Transgenerational associations between newborn metabolic profiles and bronchopulmonary dysplasia in neonates born to mothers with an obese phenotype.

Maternal obesity increases risk for bronchopulmonary dysplasia (BPD) by up to 42%. Identifying metabolic features that may contribute to the association between maternal pre-pregnancy body mass index (BMI) and BPD is critical in defining the molecular relationship between these conditions. We investigated the association between maternal obesity and BPD using newborn screen metabolites as an explanatory variable. We hypothesized that elevated pre-pregnancy BMI compared to a normal BMI referent group, is associated with increased circulating short and long-chain acylcarnitines and subsequent development of BPD. This was a retrospective study with linkage of maternal pre-pregnancy BMI, with newborn screen metabolites obtained from the California Newborn Screening Program and further linked with neonatal outcomes.
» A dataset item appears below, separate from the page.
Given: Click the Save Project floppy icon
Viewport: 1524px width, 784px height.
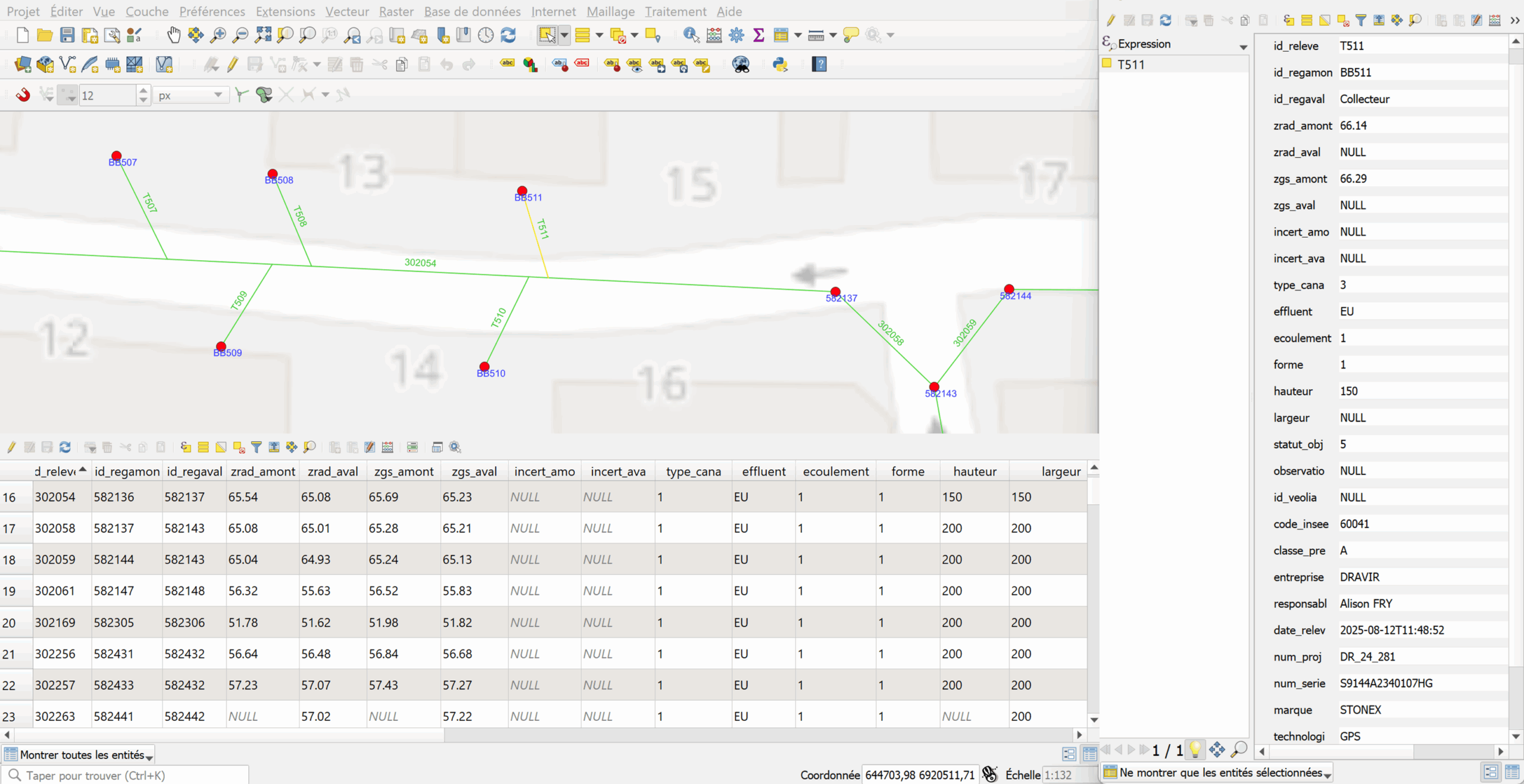Looking at the screenshot, I should click(67, 35).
Results demonstrated elevated levels of phenylalanine and proline associated with an increased risk for BPD (OR 5.3, 95% CI 1.2-23.8 and OR 5.4, 95% CI 1.3-22.3) in the obesity group compared to the referent group. Short- and long-chain acylcarnitines demonstrated a mildly increased risk for BPD in neonates of mothers with severe obesity compared to controls. The findings suggest that specific metabolites may influence the molecular conditioning that increases susceptibility to BPD.